“You’ve got to live somewhere,” she said.
Matthew Peterson, on the other hand, wasn’t taking any chances this time around. He and his family barely managed to escape Lumberton in 2016 after they awoke to find flood water creeping up toward their doors. He fled town with more than a dozen people piled in his pickup, only to find most of the roads blocked by standing water.
Peterson, his wife and their three children spent Thursday morning packing anything they could fit into their vehicles before heading for the state capital in Raleigh, about 100 miles to the north and farther inland. The recurring hurricane annual threat has made Peterson rethink where he lives.
“If it happens again, I told my wife, ‘We got to go,’” he said. “Just relocate.”
Matthew, a Category 1 storm at landfall, dumped as much as 18 inches of rain in parts of southern North Carolina. Florence could drop as much as 30 or 40 inches on coastal parts of the state, and as much as 20 inches to the area around Fair Bluff and Lumberton.
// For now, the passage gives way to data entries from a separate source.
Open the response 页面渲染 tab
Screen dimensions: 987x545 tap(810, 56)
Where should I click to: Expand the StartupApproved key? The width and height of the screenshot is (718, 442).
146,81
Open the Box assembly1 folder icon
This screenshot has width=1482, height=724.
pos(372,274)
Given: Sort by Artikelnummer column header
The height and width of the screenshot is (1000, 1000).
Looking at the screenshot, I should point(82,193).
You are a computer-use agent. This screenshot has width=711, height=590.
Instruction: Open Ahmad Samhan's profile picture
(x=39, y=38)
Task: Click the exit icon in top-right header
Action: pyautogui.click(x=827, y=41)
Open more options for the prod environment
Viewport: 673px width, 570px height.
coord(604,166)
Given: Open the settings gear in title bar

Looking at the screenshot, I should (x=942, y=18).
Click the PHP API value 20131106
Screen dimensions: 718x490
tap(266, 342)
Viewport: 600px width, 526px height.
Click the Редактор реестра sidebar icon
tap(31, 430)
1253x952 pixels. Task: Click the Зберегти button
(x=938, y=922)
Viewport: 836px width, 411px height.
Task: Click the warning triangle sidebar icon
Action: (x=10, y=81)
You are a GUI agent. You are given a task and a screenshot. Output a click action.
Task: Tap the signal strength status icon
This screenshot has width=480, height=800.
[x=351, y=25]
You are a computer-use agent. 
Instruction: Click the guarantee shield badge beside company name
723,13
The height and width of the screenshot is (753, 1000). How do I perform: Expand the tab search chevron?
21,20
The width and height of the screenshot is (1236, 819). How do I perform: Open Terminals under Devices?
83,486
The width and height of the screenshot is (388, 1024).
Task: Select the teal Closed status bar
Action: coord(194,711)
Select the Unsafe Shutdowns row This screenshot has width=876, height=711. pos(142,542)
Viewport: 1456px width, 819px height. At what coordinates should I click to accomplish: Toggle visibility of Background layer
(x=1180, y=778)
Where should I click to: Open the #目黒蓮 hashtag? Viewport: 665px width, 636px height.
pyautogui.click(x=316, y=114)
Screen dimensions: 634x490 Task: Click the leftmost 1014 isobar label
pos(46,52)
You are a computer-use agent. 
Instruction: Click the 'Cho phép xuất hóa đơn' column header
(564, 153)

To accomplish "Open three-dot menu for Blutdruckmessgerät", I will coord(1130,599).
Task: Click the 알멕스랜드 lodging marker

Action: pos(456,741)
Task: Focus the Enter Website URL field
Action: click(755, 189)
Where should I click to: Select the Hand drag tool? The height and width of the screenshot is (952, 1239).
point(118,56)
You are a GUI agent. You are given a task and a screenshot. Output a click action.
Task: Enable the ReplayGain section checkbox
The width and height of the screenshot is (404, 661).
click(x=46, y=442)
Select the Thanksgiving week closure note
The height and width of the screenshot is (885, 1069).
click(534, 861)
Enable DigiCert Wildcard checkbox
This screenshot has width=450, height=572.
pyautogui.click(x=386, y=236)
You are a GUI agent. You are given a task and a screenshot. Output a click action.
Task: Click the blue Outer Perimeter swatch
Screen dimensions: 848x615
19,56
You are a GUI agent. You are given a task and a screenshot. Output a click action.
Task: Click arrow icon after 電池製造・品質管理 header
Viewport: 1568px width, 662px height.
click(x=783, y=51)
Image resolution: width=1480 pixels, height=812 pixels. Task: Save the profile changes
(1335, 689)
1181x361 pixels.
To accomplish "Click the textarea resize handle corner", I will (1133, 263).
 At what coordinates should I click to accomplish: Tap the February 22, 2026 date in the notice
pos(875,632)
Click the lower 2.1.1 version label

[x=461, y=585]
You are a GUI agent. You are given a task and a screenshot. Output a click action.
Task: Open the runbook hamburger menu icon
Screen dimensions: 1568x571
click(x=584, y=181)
Jeff Wade moved to Lumberton from Lynchburg, Virginia, in February 2017 to help with Hurricane Matthew recovery. He’s a construction manager for the North Carolina Conference of the United Methodist Church Disaster Response, which is helping to rebuild dozens of homes flooded during Matthew. The work is far from finished.
“I worry that Florence may be more than people can handle,” he said.
The Wades on Thursday were checking in with some of the families whose homes they’ve helped rehabilitate before weathering out the storm in Lumberton themselves.